Nevertheless, KeyCorp then instituted the chill period and a second bid solicitation from vendors because the IBM system repeatedly and unexpectedly suspended data mirroring as a result of what later was discovered to be improperly set performance parameters. Suspending the mirror caused the bank's mainframe production system to slow down, which in turn made critical services, such as Internet banking and automated teller machine services, unavailable to customers. "The solution was right, but the tuning was off," Trent says.
Miller says two factors had to be addressed. The first was properly configuring and sizing the system's hardware. The second was determining the right parameters for how much slowdown the system would tolerate in the production environment before suspending the mirror.

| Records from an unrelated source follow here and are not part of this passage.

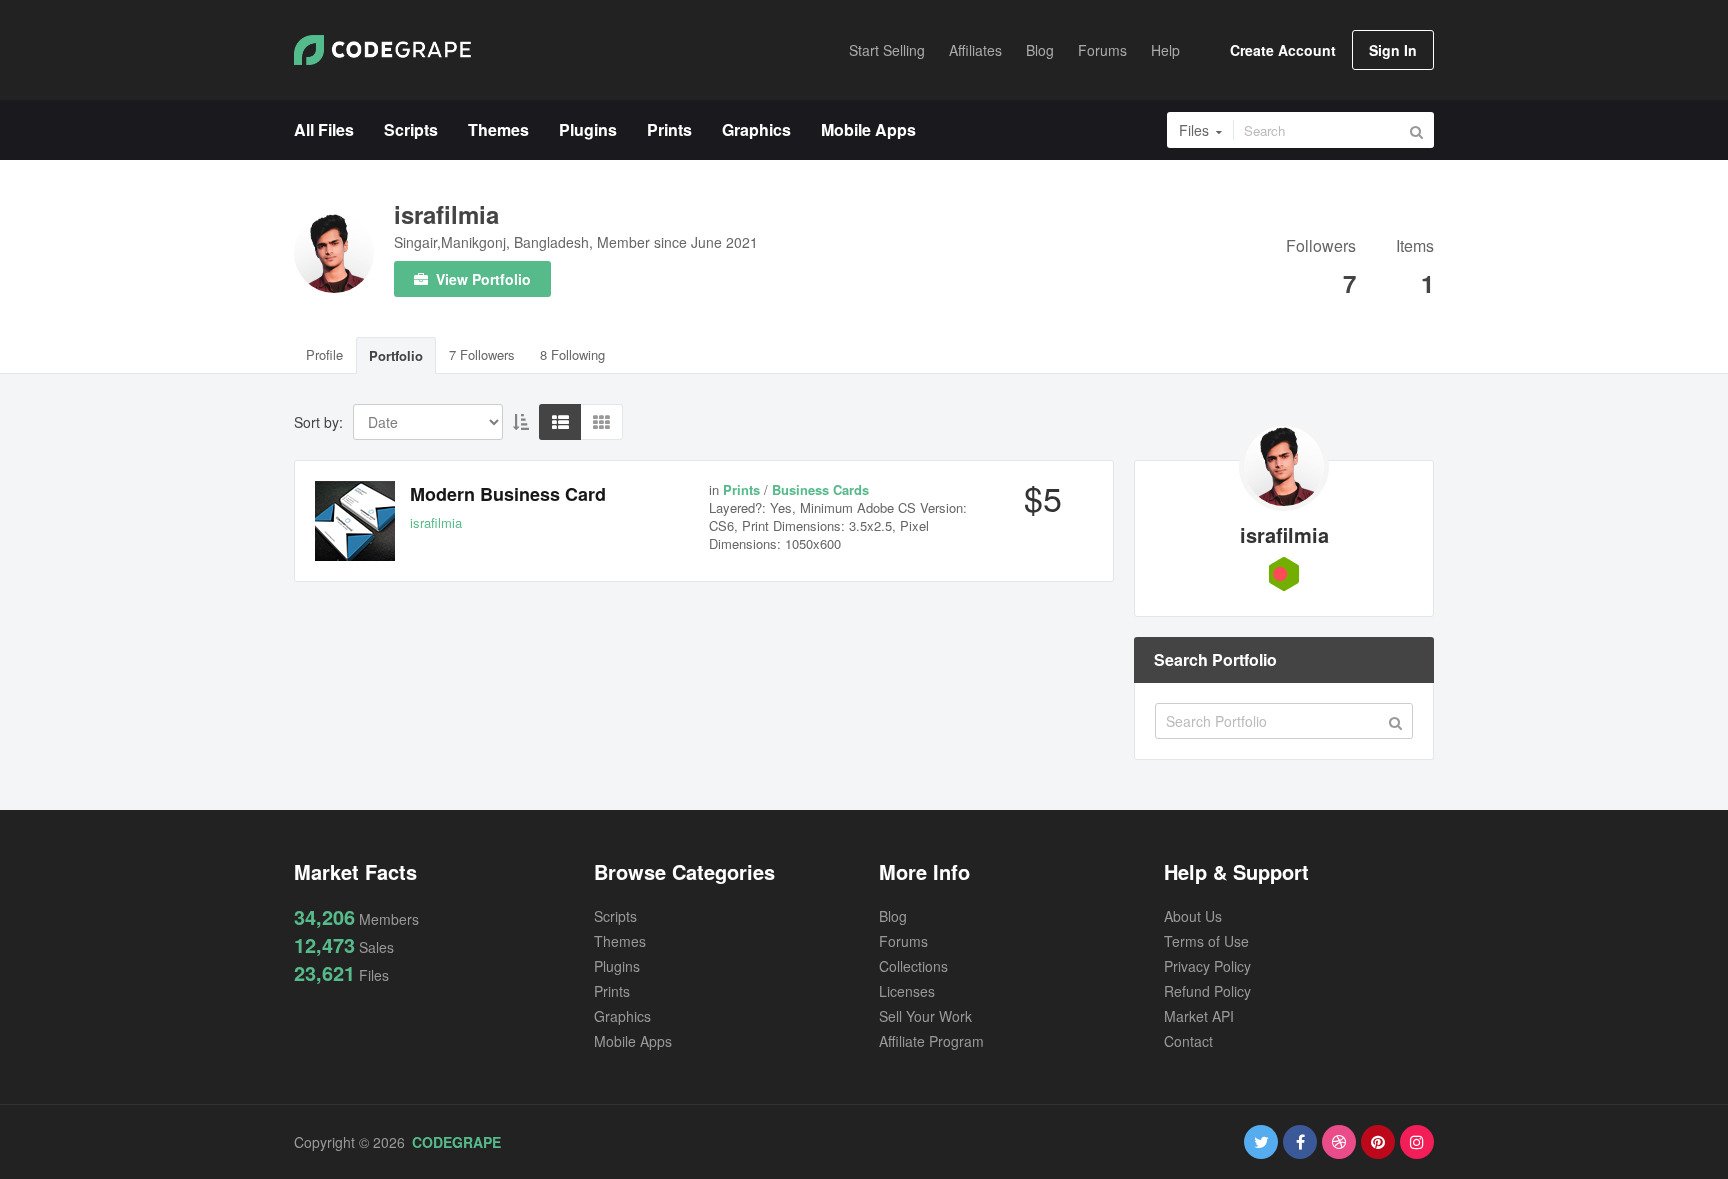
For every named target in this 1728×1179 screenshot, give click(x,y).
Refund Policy (1207, 991)
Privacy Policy (1207, 966)
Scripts (615, 916)
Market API (1199, 1016)
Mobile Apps (633, 1041)
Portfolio (396, 355)
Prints (612, 991)
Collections (913, 966)
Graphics (622, 1016)
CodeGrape (456, 1142)
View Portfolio (481, 279)
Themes (620, 941)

IBM project manager Esperanza Murdock, who was brought into KeyCorp after the two-month chill period, attributes many of the bank's problems to the inherent complexity of data mirroring coupled with a lack of communication between IBM and KeyCorp officials at the outset of the project.

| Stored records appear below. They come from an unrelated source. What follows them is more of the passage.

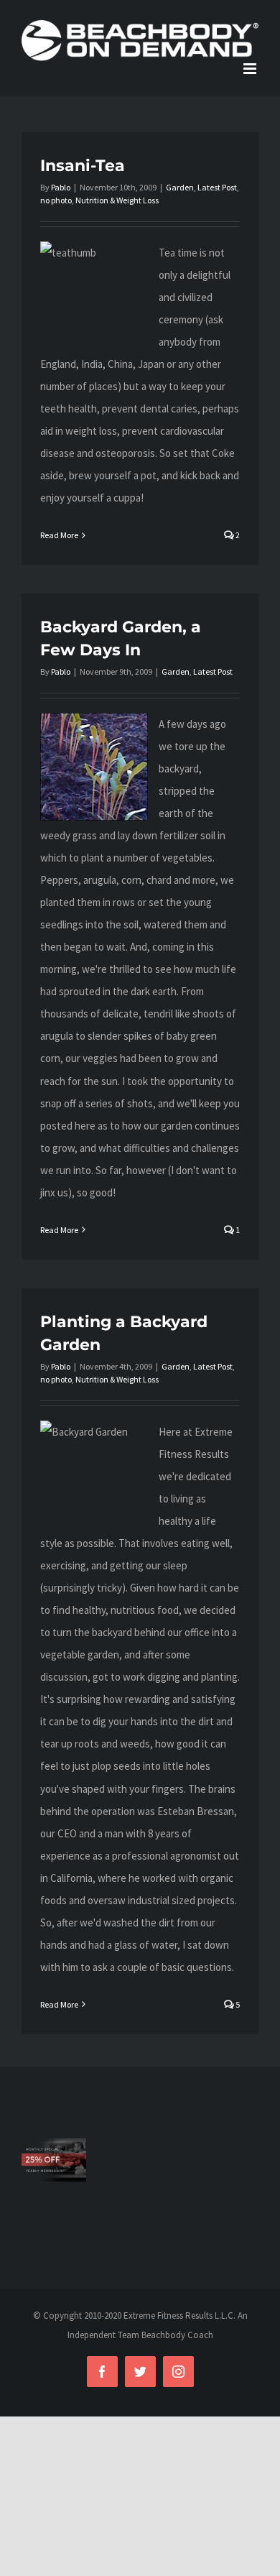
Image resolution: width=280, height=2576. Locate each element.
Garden (180, 187)
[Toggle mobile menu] (250, 68)
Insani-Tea (82, 165)
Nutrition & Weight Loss (117, 200)
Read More (59, 535)
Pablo (60, 187)
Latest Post (217, 187)
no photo (56, 200)
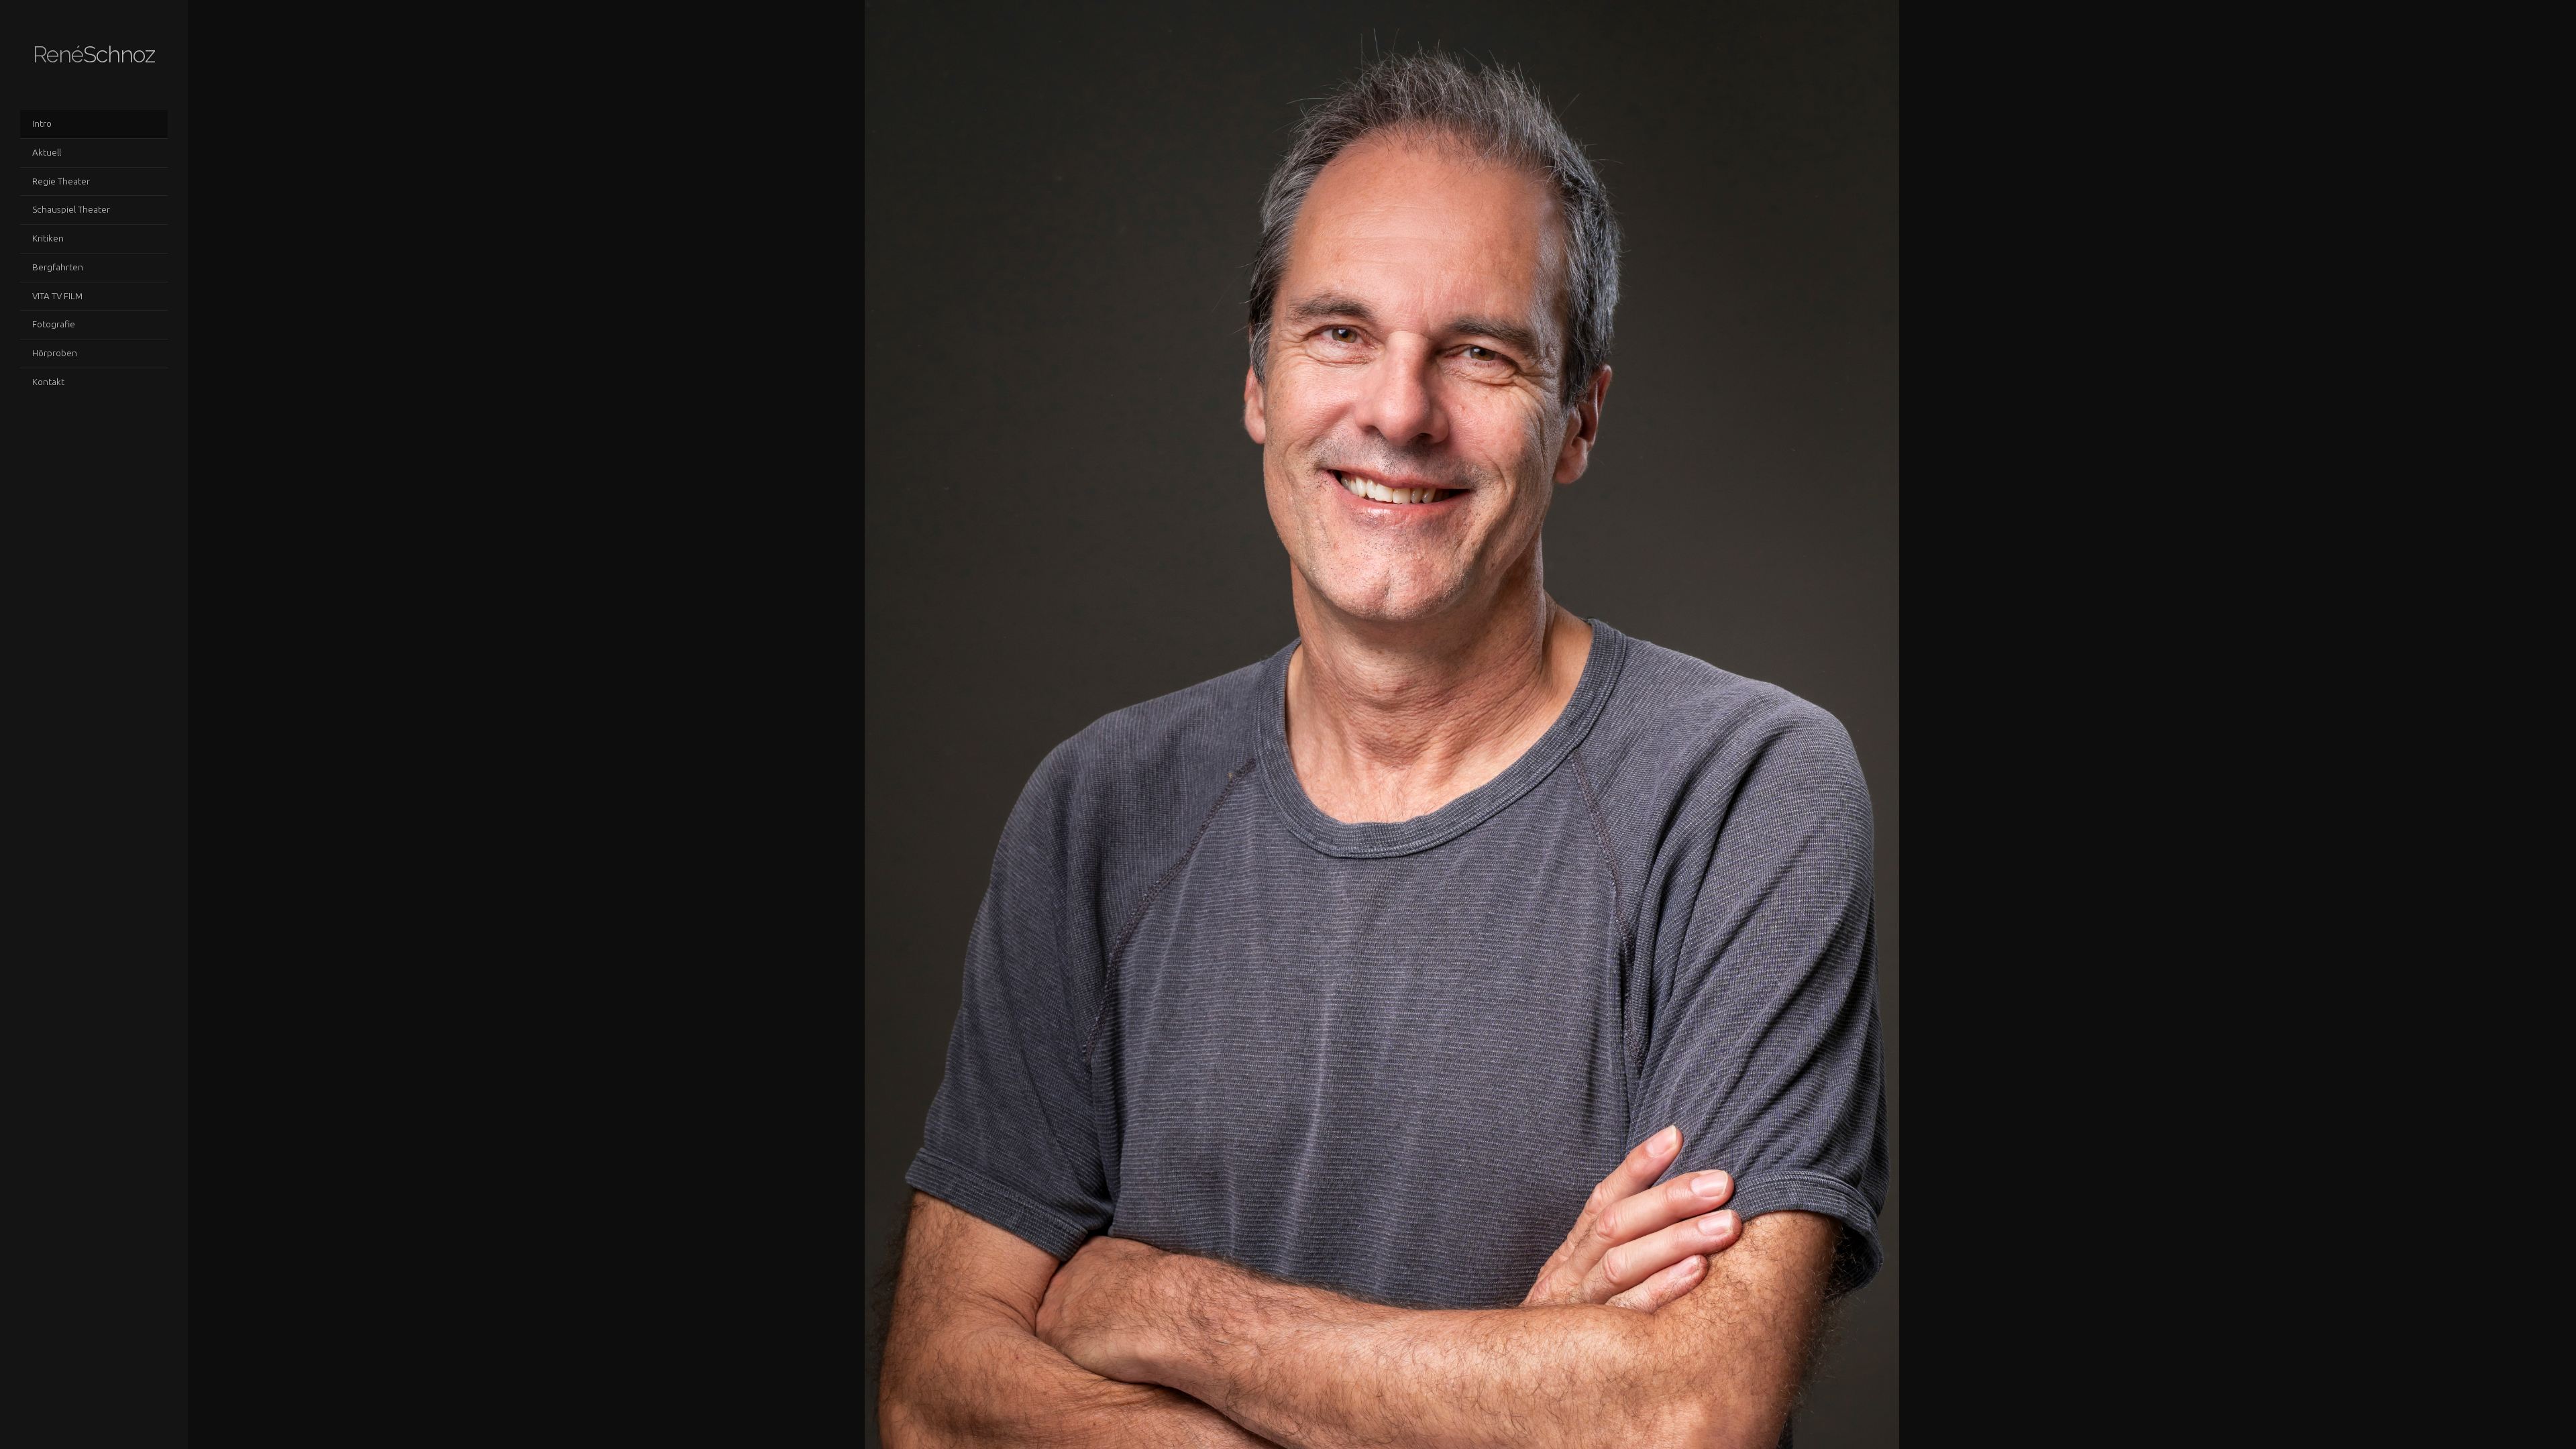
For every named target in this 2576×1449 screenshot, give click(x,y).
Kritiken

"There was a preconceived notion that this was a turnkey solution as opposed to an integration project," Murdock says. "On a large-scale project like this one, there are so many pieces to the puzzle. A big piece is the network, but there also are the storage machines, the connectivity between machines, the automated software and the resources available. At the beginning of this project, there wasn't a level set of requirements and expectations and what the solution was all about."
To solve the problems, KeyCorp and IBM made several changes. First, they doubled the capacity of the cache system to 32GB. They also increased the number of data movers -- the systems in Gaithersburg that poll the bank's mainframe environment in Albany for data updates -- from four to five. And they added another OC3 channel to increase data throughput. The two companies also implemented IBM's Geographically Dispersed Parallel Sysplex (GDPS) software tool to automatically manage the data movers and the XRC environment. This eliminated the need for operators to manually enter and change commands, which in turn eliminated the possibility of human error.
"Once we brought in the GDPS software and took advantage of their automation constructs, we suspended a lot less," says Trent. "Before, we conservatively set the thresholds too low, and it would trip the system, and the mirror would suspend, and it would take a few hours to figure out why we'd suspend, and we'd have to talk about the best time to resume the mirror without problems."
In retrospect, "we hadn't really done our homework and gone to IBM's Red Book," a compendium of user experiences that IBM maintains for each of its products, Trent says. "We found ourselves reinventing thresholds and parameters that were already denoted by other implementations of the (XRC) software. We should have paid more attention to those things upfront. We all like to look at our own environments as if they're unique."
Because of the inherent complexity of data mirroring, Phil Poresky, an analyst at GlassHouse Technologies Inc., a research and consulting firm in Framingham, Mass., advises users to spend more time evaluating the support staff that will be implementing the technology, rather than the technology itself.
"Mirroring technology is mature, but salespeople do not like to tell you about all of the challenges and contingencies," Poresky says.